In 1538, Count Philip III divided the country among his two sons Wolrad II and John I. Wolrad was bestowed Eisenberg and John I got Landau.

Following the extinction of Waldeck-Landau in 1597 and Waldeck-Wildungen in 1598 Waldeck was reunited under the joint administration of the brothers Christian and Wolrad IV of Waldeck-Eisenberg.

== Waldeck-Eisenberg (1607-1692) ==
In 1607, Waldeck was divided again. Wolrad IV got Eisenberg and Christian got Wildungen thus the branches Eisenberg and Wildungen were once again created

In 1625, the county of Bad Pyrmont was inherited from the estate of the county Gleichen. Out of the same estate also came the hereditary herrschaft Tonna in Thuringia. This herrschaft was obtained in 1640 of Schenk of Tautenburg. In 1677, the Herrschaft Tonna was sold to the Duchy of Saxe-Gotha.
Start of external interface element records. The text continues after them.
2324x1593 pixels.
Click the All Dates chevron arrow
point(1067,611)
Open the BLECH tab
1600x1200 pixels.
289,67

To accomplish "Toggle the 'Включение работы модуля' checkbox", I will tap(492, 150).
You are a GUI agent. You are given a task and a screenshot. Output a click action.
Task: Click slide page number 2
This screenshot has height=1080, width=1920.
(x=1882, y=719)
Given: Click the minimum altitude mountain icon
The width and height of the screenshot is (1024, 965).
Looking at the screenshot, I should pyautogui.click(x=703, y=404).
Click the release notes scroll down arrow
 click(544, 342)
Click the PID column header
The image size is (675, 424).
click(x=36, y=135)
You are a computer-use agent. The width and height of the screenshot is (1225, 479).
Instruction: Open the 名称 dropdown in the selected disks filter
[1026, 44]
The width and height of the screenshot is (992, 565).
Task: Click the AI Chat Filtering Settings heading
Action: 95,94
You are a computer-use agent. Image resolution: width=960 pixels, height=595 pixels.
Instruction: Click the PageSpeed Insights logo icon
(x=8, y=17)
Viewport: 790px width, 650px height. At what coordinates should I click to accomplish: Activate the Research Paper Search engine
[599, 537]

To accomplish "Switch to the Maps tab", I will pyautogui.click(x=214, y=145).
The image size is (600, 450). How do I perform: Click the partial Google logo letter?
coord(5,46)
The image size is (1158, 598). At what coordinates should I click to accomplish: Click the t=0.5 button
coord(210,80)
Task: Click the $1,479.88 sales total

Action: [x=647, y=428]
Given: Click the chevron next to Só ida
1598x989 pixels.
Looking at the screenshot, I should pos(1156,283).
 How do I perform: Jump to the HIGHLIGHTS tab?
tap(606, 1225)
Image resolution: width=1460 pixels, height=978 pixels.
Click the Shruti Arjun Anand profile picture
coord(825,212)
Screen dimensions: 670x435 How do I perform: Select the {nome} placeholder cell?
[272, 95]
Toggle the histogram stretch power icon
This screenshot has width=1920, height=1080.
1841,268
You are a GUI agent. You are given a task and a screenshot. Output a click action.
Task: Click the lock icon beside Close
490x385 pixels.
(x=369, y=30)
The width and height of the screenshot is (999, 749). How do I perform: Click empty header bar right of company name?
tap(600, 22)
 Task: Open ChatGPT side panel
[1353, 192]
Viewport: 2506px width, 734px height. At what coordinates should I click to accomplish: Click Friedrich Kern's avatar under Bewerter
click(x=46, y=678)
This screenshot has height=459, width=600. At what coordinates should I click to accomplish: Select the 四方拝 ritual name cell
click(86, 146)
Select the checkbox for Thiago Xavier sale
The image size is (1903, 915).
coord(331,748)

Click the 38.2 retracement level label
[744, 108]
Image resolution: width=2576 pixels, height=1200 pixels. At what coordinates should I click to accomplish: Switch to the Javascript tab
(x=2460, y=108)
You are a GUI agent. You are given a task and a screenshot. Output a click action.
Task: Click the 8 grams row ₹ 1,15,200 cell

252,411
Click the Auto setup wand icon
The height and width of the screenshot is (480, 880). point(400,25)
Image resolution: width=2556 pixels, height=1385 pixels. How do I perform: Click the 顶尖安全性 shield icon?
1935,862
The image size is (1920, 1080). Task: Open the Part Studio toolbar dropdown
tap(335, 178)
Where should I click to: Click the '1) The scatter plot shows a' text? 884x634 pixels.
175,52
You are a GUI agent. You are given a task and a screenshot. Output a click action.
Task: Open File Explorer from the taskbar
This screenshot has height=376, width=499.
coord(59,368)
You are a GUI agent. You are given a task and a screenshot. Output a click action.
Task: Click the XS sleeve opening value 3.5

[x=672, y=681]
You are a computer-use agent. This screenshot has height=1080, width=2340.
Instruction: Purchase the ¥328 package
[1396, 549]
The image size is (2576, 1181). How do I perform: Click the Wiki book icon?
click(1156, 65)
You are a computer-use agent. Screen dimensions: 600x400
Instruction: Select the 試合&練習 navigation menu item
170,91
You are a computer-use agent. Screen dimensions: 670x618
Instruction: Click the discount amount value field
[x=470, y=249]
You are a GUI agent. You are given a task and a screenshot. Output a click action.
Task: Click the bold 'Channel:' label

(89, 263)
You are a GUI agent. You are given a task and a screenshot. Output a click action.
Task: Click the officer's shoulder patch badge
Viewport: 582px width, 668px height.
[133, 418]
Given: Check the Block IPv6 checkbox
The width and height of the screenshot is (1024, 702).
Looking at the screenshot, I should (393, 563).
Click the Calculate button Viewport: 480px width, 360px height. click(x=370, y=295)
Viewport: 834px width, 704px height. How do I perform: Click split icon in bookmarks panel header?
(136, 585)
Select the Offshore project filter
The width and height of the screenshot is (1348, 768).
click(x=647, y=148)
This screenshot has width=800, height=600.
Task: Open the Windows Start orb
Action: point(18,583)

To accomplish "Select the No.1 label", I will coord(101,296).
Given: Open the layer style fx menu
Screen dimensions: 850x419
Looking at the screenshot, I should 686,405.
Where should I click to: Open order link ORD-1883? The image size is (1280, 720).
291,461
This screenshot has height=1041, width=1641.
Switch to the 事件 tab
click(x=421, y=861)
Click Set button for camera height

As a result of the marriage of Count Wolrad IV and Anna of Baden-Durlach in 1639 the county of Culemborg, the imperial county Wittem and the heerlijkheid Werth were inherited.

On June 1, 1682, Count Georg Friedrich was elevated to Prince of the Holy Roman Empire. Because he had no sons, with his death came an end to his regal title. His daughter Henriette inherited the County of Culemborg and the Herrschaft Werth. Her sister Elizabeth Albertine inherited Wittem. Waldeck-Eisenberg reverted to Waldeck-Wildungen and thus reuniting Waldeck forever.